══ DATA FOR REVIEW ══
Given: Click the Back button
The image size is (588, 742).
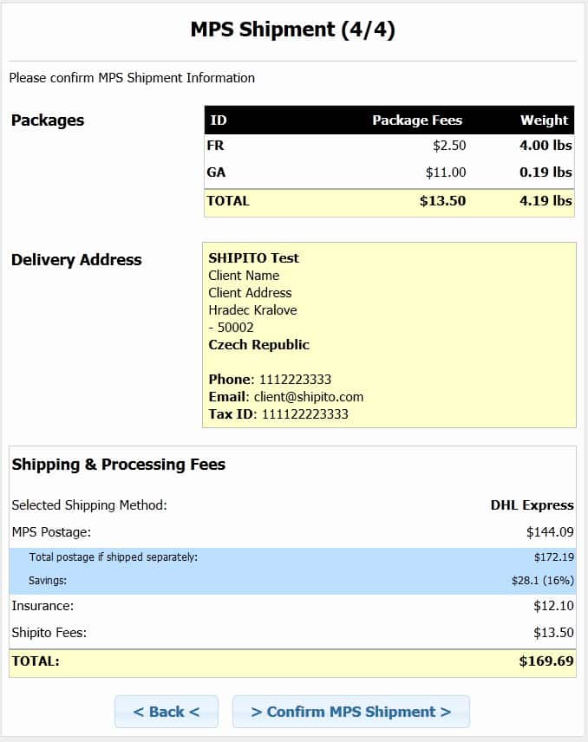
═══
══ DATA FOR REVIEW ══
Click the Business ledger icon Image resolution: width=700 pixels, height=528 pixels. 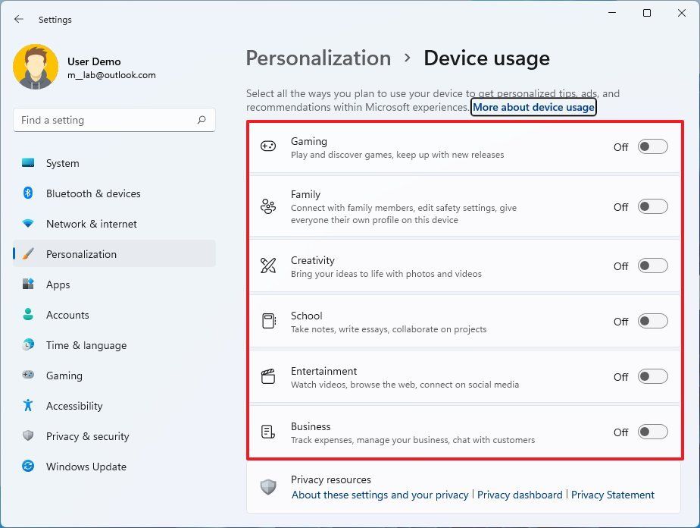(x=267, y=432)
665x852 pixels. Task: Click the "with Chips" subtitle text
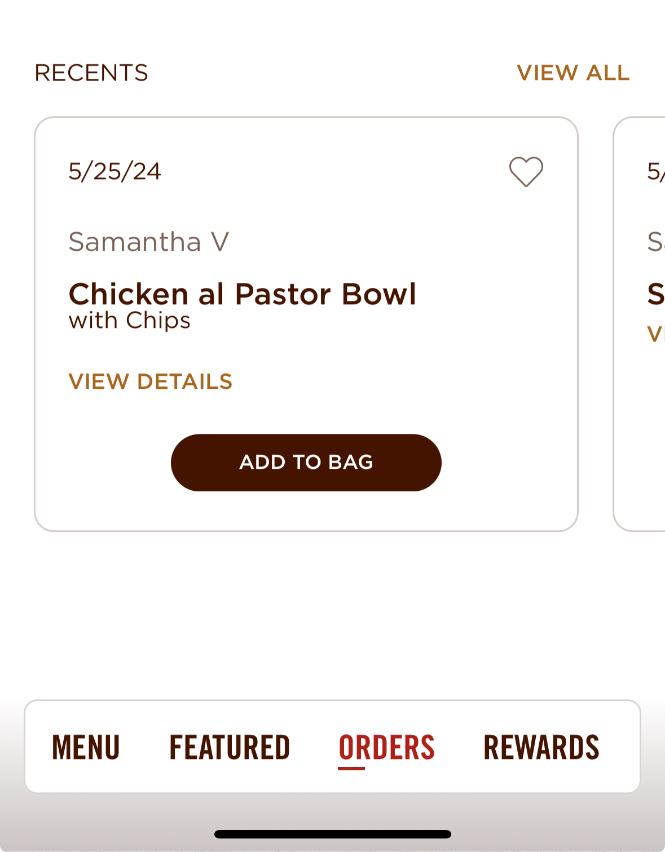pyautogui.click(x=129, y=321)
═══
══ DATA FOR REVIEW ══
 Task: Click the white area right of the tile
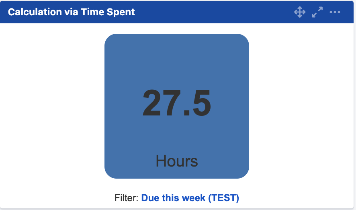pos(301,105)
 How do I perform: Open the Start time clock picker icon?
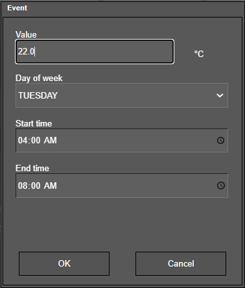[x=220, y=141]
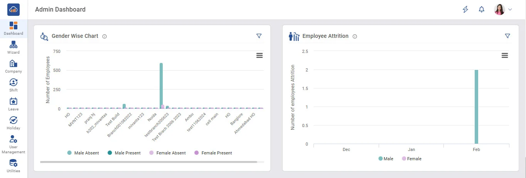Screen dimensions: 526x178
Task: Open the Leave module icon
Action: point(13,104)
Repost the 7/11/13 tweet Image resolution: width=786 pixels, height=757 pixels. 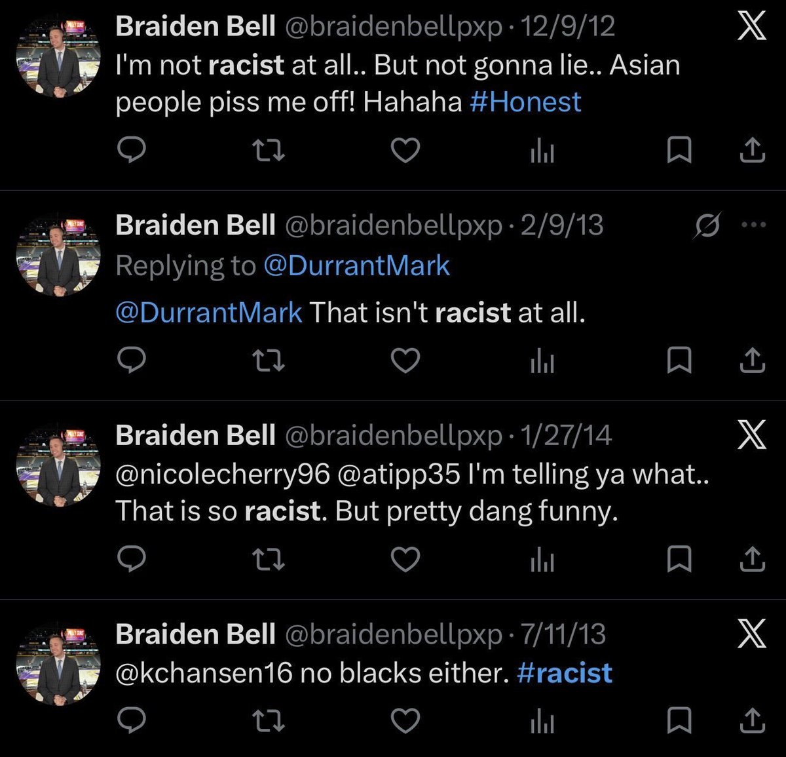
═══
Copy only what lies between the line with "Task: Click the white area right of the tile" and the line with "Repost the 7/11/13", those two lines included, exactly as given above; pictures stay out.

 Task: Click the white area right of the tile
pos(301,105)
 How do I perform: Open the Start time clock picker icon?
[x=220, y=141]
Screen dimensions: 526x178
Task: Open the Leave module icon
Action: point(13,104)
Repost the 7/11/13 tweet Image resolution: width=786 pixels, height=757 pixels. 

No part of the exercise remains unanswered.